How Good Plans Unravel During Real Excursions: A Guide to School Excursion Risk Management
School Excursion Risk Management: When Good Plans Unravel

As school leaders, we always have a lot going on. We invest significant time into planning, preparing itineraries, and gathering permission slips. Yet, the reality is that the moment you leave the school grounds, you enter a highly dynamic and uncontrolled environment without clear and consistent parameters. This is where traditional school excursion risk management is truly tested, and where we often see even the most thorough plans begin to unravel.
Inside the classroom, teachers operate in a highly structured and controlled environment with clear timeframes and consistent parameters. Outside the classroom, however, is dramatically different. The skills required for these offsite programs are often quite different from those inside the classroom.
The Disconnect Between Paperwork and Reality in School Excursion Risk Management
Many schools rely heavily on documentation, claiming they have a great paperwork system in place. However, a paperwork system based purely on checking boxes and approvals masks the fact that there’s a lack of real risk management understanding and implementation.
When you are dealing with students, staff, transport, disparate activities, and remote operations, there is no shortage of complex considerations which need to be made in relation to the planning for and management of risk.
Paperwork without training and experience is just that, paperwork.
It can be dragged out to accuse staff of this or that in an attempt to deflect blame, rather than being a support mechanism for decision making and good operational practices. Teachers usually are not specifically trained for and often ill-prepared for the environment outside the classroom.
Why Plans Unravel: The Human and Environmental Factors
Even when you plan and prepare for everything, you can find yourself caught by situations far more intense than anyone predicted. Plans rarely fail because the itinerary was written incorrectly; they fail due to dynamic environmental shifts and human factors.
Unpredictable Environmental Shifts
A morning might start with clear blue skies, hot, humid and not a hint of breeze. Yet, weather can change rapidly, and a severe weather warning can be issued, meaning you might have to adapt your plans immediately to avoid heading into dangerous conditions. What begins as a routine hike can quickly turn into a situation where teachers are dealing with a severe storm and hypothermic campers.
Fatigue and Decision Making
Good decision making is one of the best risk management strategies you can have. Good outdoor leaders will continually see something that hasn't gone to plan, assess the problem, and adapt accordingly.
However, fatigue destroys this capability:
Fatigue adversely impacts the ability of a teacher to make reasoned, informed decisions.
Research has shown that multiple shifts of work and not sleeping for 24 hours has the same effect on decision making that being drunk has.
When people are fatigued, their reaction time slows, their ability to solve complex problems is significantly inhibited, and their ability to perform even the most-simple tasks becomes compromised.
Our focus narrows further and further into a tunnel vision that cripples our ability to make sound, reasoned judgment.
What Schools Commonly Get Wrong
Often, it is a case that many schools only put training in place for their staff and focus on safety after they have had a significant incident, injury, or even a fatality on one of their programs.
Furthermore, the focus of risk management in schools has predominantly been on buildings, grounds, office spaces, classrooms and boarding houses and not on the specific activities which go on outside the school grounds on a daily basis. The fact is, on-site risk management is quite different from off-site risk management.
The expectation that teachers absorb risk management skills through osmosis, which then magically enables them to manage risk in a well-planned and professional way, is ridiculous in the extreme.
What Good Practice Actually Looks Like
Every time our teachers leave the school gates with a group, they are responsible for the safety and well-being of that group. To ensure plans do not unravel disastrously, schools must shift their focus from compliance theatre to practitioner-led competency.
Teachers must take the time to train for situational awareness, contingency planning and how to be adaptable and flexible. Good risk management occurs weeks, months and years before a school excursion or activity even begins. Schools need to allocate money for good quality training, equipment and reviews for all the programs they run which involve a level of risk.
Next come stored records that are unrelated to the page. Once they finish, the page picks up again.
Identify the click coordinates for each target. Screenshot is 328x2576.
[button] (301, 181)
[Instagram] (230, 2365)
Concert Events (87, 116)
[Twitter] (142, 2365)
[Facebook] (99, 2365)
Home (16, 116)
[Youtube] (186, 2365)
System-Level Thinking and Support
When you are out in the field, small administrative tasks can become major hazards if not managed systematically. For instance, teachers get lumped with the huge responsibility of administering medications when they take students away on camps. It is so easy to forget medication because one distraction on camp can lead to another, and while every teacher is trying their best, things can slip through the cracks.
Providing operational frameworks and tools that genuinely support staff is crucial. Utilizing platforms like Xcursion Planner, which features built-in tools like medication reminder alerts and timestamped tracking, helps ensure every pill gets to every student on time, every time.
Managing risk with students in a dynamic environment is a specific skillset and a culture which must be developed and supported over time through effective planning, ongoing training, transparent reporting, review processes, and regular stress testing. When schools address this disconnect between documentation, implementation and culture, they can run great experiential education programs for everyone.